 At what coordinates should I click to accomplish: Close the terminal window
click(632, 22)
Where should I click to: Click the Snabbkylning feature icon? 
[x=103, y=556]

_____

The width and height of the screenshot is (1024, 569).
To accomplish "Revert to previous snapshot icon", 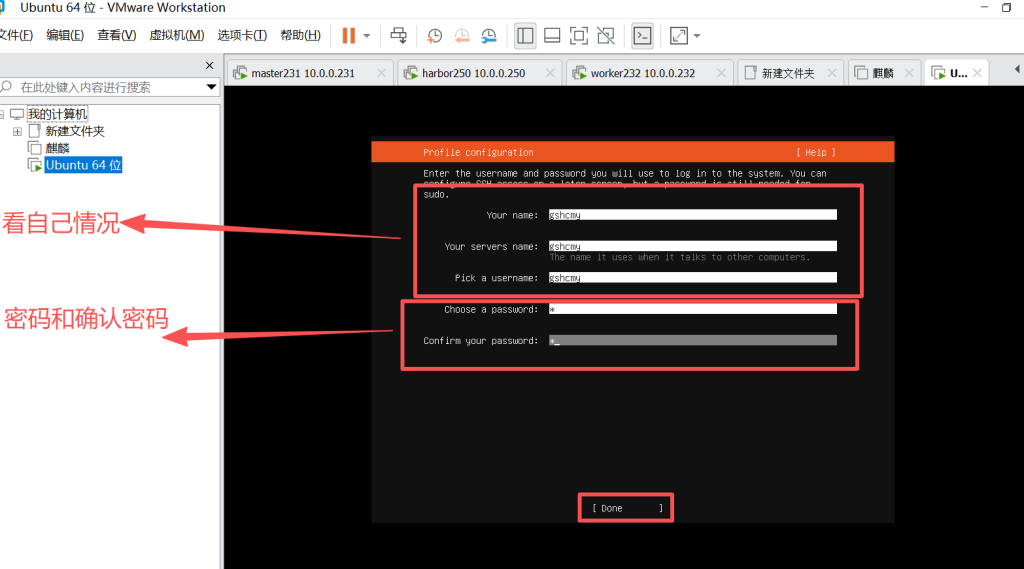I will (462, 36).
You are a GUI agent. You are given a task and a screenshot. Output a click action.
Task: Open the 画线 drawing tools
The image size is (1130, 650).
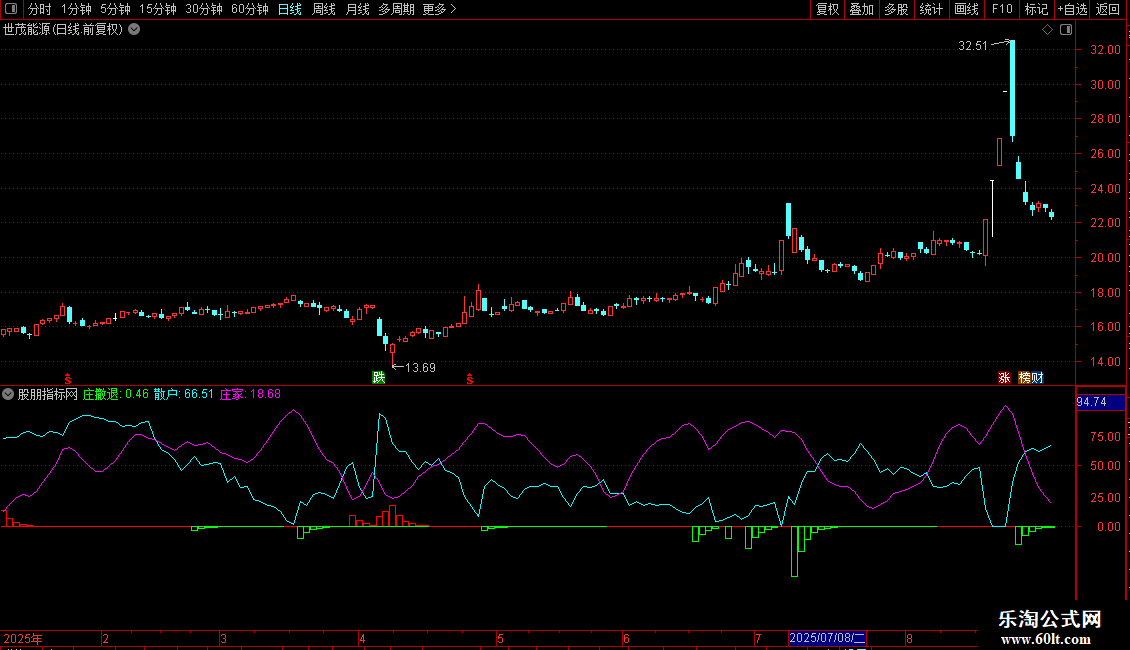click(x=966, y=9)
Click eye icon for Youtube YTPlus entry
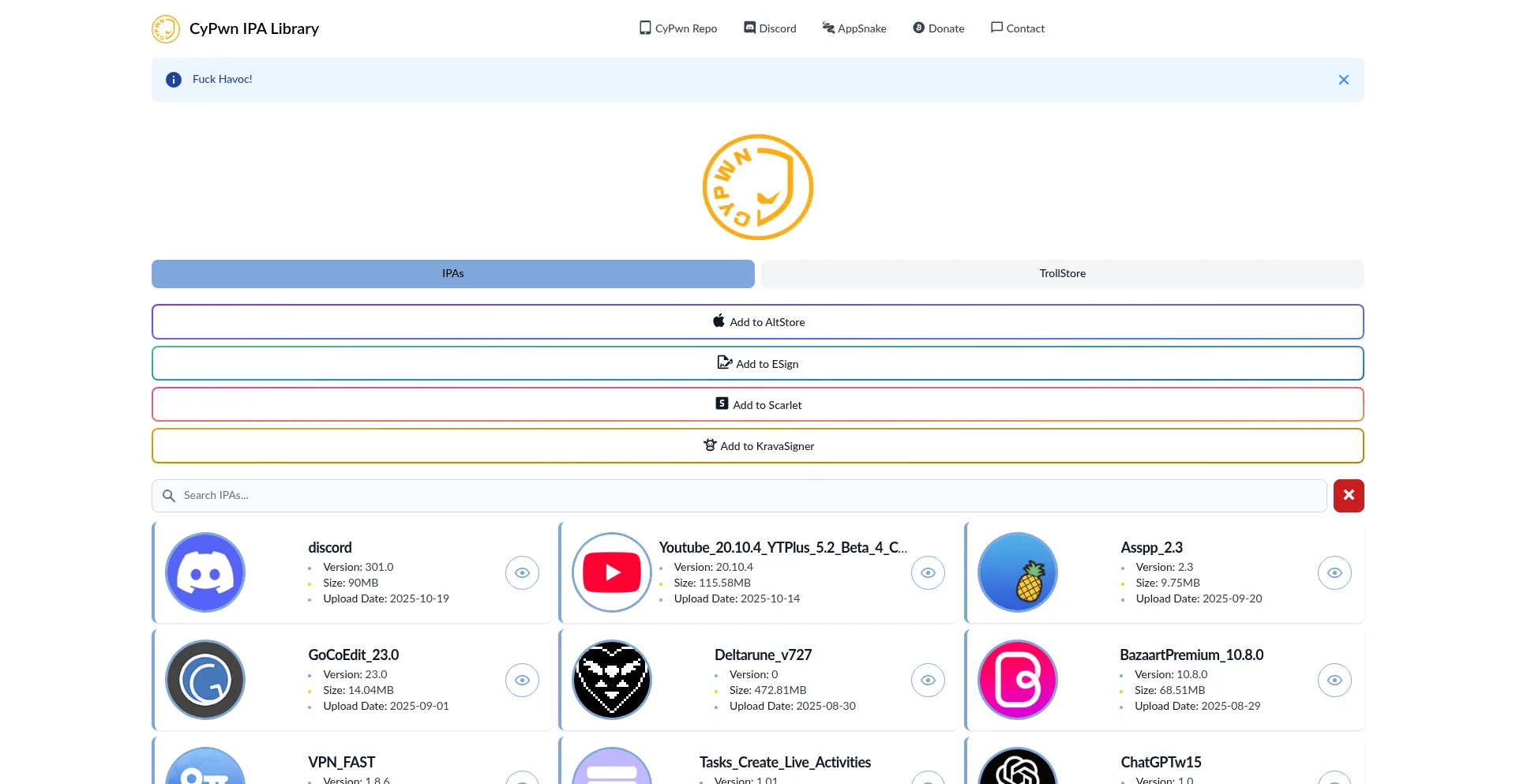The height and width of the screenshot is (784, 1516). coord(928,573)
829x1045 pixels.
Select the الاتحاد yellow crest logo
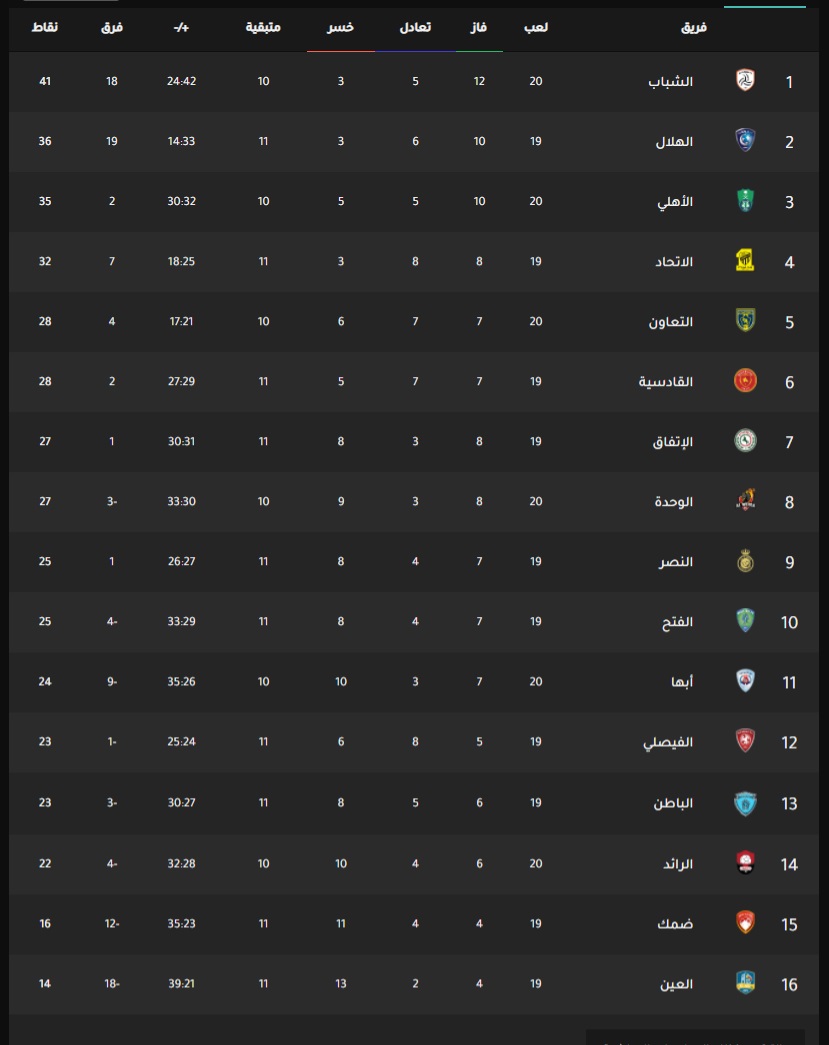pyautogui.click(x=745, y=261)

_____

▸ **SET TASK**
Print the records again word for word, beginning at the line that contains "At what coordinates" and stopping after the line that contains "[x=103, y=556]".

▸ **RESULT FOR THIS EXERCISE**
 At what coordinates should I click to accomplish: Close the terminal window
click(632, 22)
Where should I click to: Click the Snabbkylning feature icon? 
[x=103, y=556]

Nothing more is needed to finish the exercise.